Reproduce in full only the lines of the listing between the ones holding "Sachsen (382, 623)" and "Filme (373, 332)", inclusive. Multiply every coordinate in the answers by 0.45, rounding to whole numbers with halves rounded up.

┌────────

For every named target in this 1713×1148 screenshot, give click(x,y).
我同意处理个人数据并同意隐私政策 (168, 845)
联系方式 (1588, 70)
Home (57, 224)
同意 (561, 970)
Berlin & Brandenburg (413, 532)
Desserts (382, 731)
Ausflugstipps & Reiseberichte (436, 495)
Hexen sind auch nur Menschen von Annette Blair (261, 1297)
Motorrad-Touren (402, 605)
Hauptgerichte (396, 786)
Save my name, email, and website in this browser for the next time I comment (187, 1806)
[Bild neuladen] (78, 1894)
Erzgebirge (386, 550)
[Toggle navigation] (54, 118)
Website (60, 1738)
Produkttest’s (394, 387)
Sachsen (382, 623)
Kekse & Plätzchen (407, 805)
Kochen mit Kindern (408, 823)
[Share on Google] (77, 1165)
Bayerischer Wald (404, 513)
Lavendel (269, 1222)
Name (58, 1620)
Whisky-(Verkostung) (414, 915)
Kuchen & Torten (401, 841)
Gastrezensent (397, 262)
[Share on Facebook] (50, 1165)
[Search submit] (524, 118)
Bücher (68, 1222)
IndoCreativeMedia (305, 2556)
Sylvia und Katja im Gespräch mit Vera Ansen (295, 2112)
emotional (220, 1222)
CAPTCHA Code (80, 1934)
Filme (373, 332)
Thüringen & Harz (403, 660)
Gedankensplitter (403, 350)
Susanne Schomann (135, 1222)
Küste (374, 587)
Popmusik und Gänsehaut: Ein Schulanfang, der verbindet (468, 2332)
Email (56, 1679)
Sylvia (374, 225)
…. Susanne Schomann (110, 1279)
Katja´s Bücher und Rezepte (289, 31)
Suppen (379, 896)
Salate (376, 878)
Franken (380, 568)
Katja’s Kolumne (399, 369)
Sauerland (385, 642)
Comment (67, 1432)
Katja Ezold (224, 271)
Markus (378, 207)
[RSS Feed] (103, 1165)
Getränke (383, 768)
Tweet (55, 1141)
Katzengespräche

└────────

ANSWER TO THIS EXERCISE:
Sachsen (172, 280)
Kekse & Plätzchen (183, 362)
Kochen mit Kindern (184, 370)
[Share on Google] (35, 524)
Bayerischer Wald (182, 231)
Lavendel (121, 550)
Name (26, 729)
Whisky-(Verkostung) (186, 412)
Kuchen & Torten (180, 378)
Gastrezensent (179, 118)
[Share on Facebook] (23, 524)
[Search submit] (236, 53)
Bücher (31, 550)
IndoCreativeMedia (137, 1150)
Sylvia und Katja im Gespräch mit Vera Ansen (133, 950)
emotional (99, 550)
CAPTCHA Code (36, 870)
Filme (168, 149)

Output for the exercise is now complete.